Whether you’re mommy-shaming Meghan Markle or me, you’re only making our lives harder
When I had my first kid, I was terrified. Being in my twenties, I had never had to care for anyone but myself, and then here was this tiny human who, from his first breath on this earth, needed me for everything. I had complications during childbirth so everything happened very fast while I drifted in and out of consciousness in an epidural-induced haze. The nurses wrapped my baby up and whisked him out of the room into the NICU. I cried, wondering what I had done wrong.
Most people don’t realize that, as a mother, I am constantly judging myself. I ask myself hundreds of torturous questions a day, but most of them center around the central theme of “Am I good enough?” I am tragically aware of my humanity, and humans are flawed. My biggest fear is that my all too human flaws will somehow rub off on my children.

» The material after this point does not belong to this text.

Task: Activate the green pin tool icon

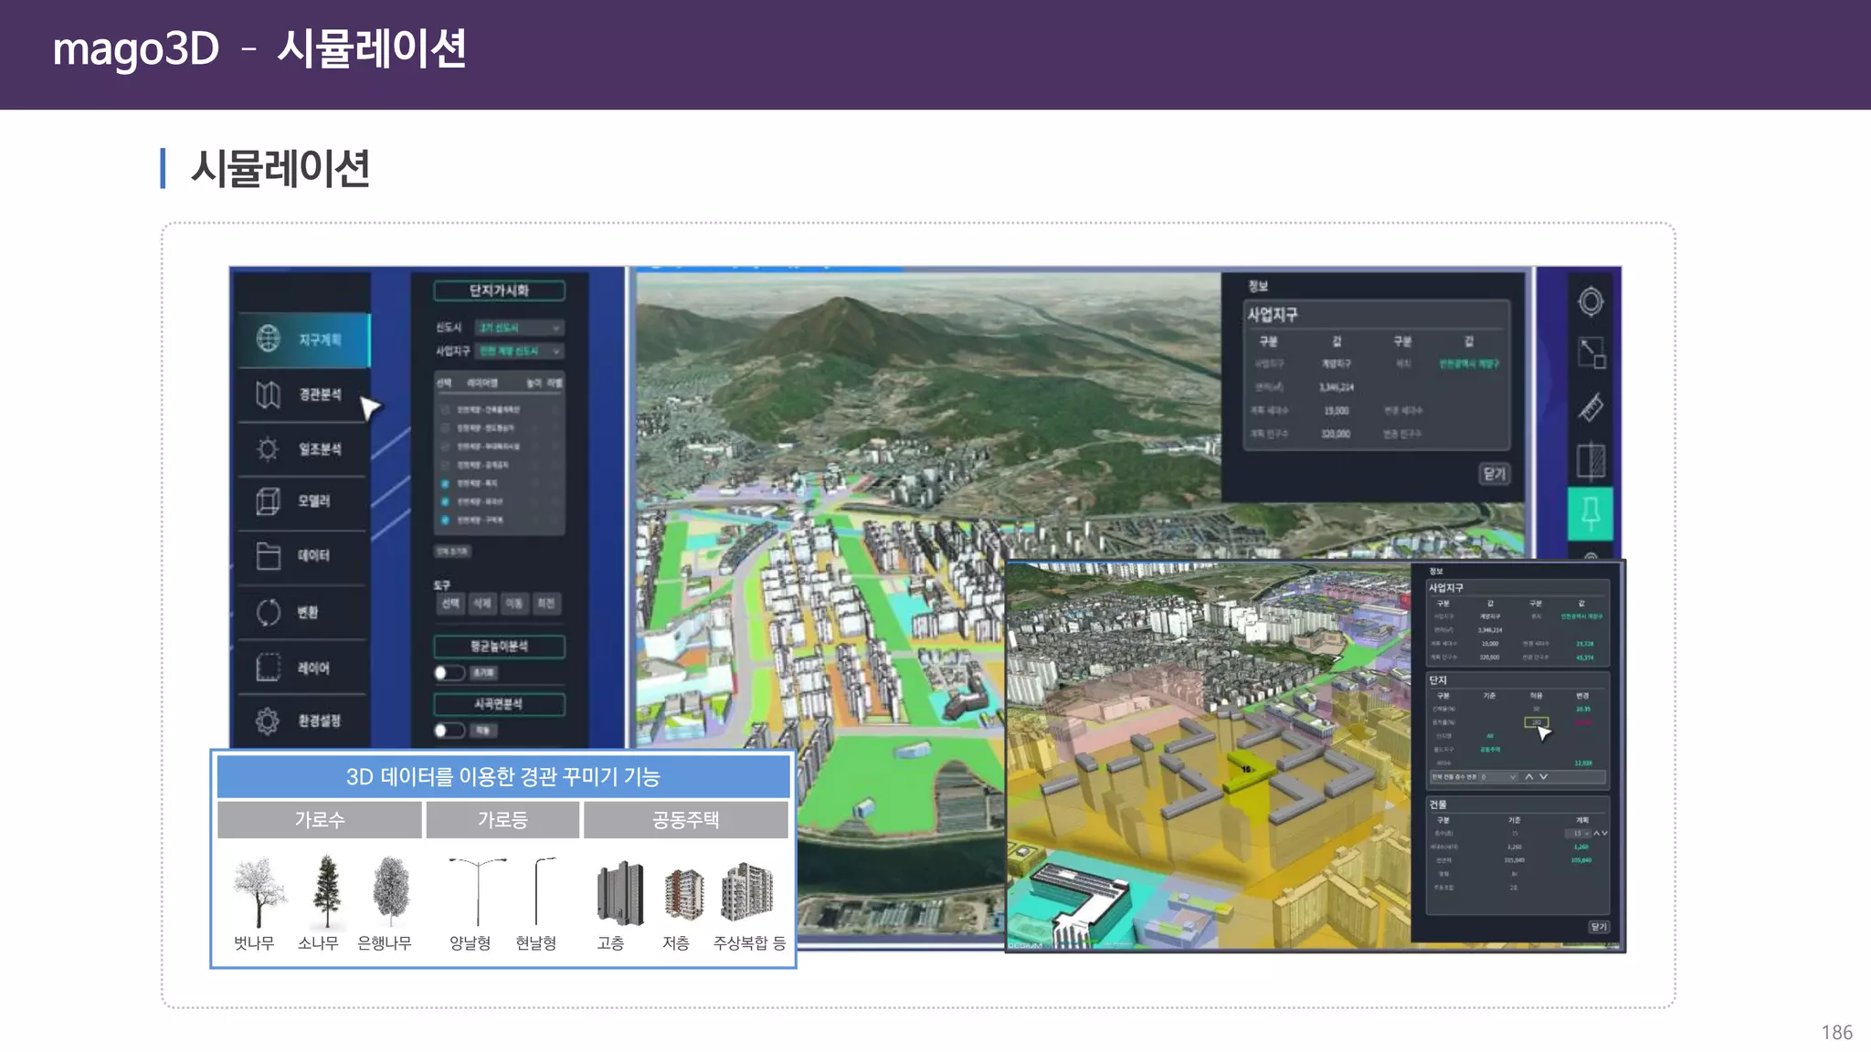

Every mother I’ve ever spoken to shares these fears. Warding off this kind of self-deprecating thinking is finally made easier when we see our kids go out into the world, healthy and happy. That’s why mommy-shaming is so detrimental. I already occasionally question my abilities as a parent; most sound mothers do. Having someone else, especially a stranger, call into question my ability as a mom, only deepens that insecurity. It has the potential to do more damage than good.
“I already occasionally question my abilities as a parent; most sound mothers do.”
Meghan Markle is no stranger to this kind of criticism. This past May, the Duchess gave birth to her first child, Archie, with her husband, Prince Harry of the British royal family. Recently, she brought her infant son along with her to a charity polo game, and photos of Markle embracing her baby as she entered the venue quickly began circulating online. Social media was quick to criticize the new mom on everything from her post-baby body to the way she held her child. Even though her supporters were quick to rally to her defense, the negative comments painted an ugly picture of the criticism that outside observers levy onto moms—especially new ones—who are doing their very best to get by.
The truth is that there is no such thing as a perfect mother, simply because there is no such thing as a perfect person. However, there are good mothers, and even great mothers, among us. That being said, it’s impossible to judge what kind of a mother a person is from being an outside observer of one incident. Children’s behavior can be curated, but not controlled. For example, my kids are very respectful children. They’re curious, polite, and kind, as noted by anyone who knows them in some kind of longterm capacity. However, the woman who watched me fish my flailing 2-year-old out from under the waiting room couch while we were at urgent care because of my 7-year-old’s most recent asthma attack? She might not have a similar assessment.
Mommy-shaming doesn’t help anyone. Not the person levying judgment, not the mother, and certainly not the kids. Imagine how damaging it would be for an upset child to see another adult challenging the authority of their parents? If this stranger doesn’t respect their mother, why should they?
For moms, being shamed in any capacity only adds to the stress of our already very emotionally and mentally taxing job. We have plenty to worry about without adding public opinion to the list of things to stress over. Shaming a mother has the potential to distract that mom from doing what she needs to do, which is raise her child to the best of her abilities. If I had a dime for every time someone challenged my parenting skills, I’d put CoinStar out of business. If I tried to correct everything I’ve ever been shamed for as a mother, I’d spend more time changing myself for the sake of others than I would raising my children.
“Being shamed in any capacity only adds to the stress of our already very emotionally and mentally taxing job.”
So here I am, happy, dimeless, flawed, and human with two great kids. I hope that our society gets to a point where normal people like myself, or extraordinary people like Meghan Markle, Duchess of Sussex, can love our children, and ourselves, in peace.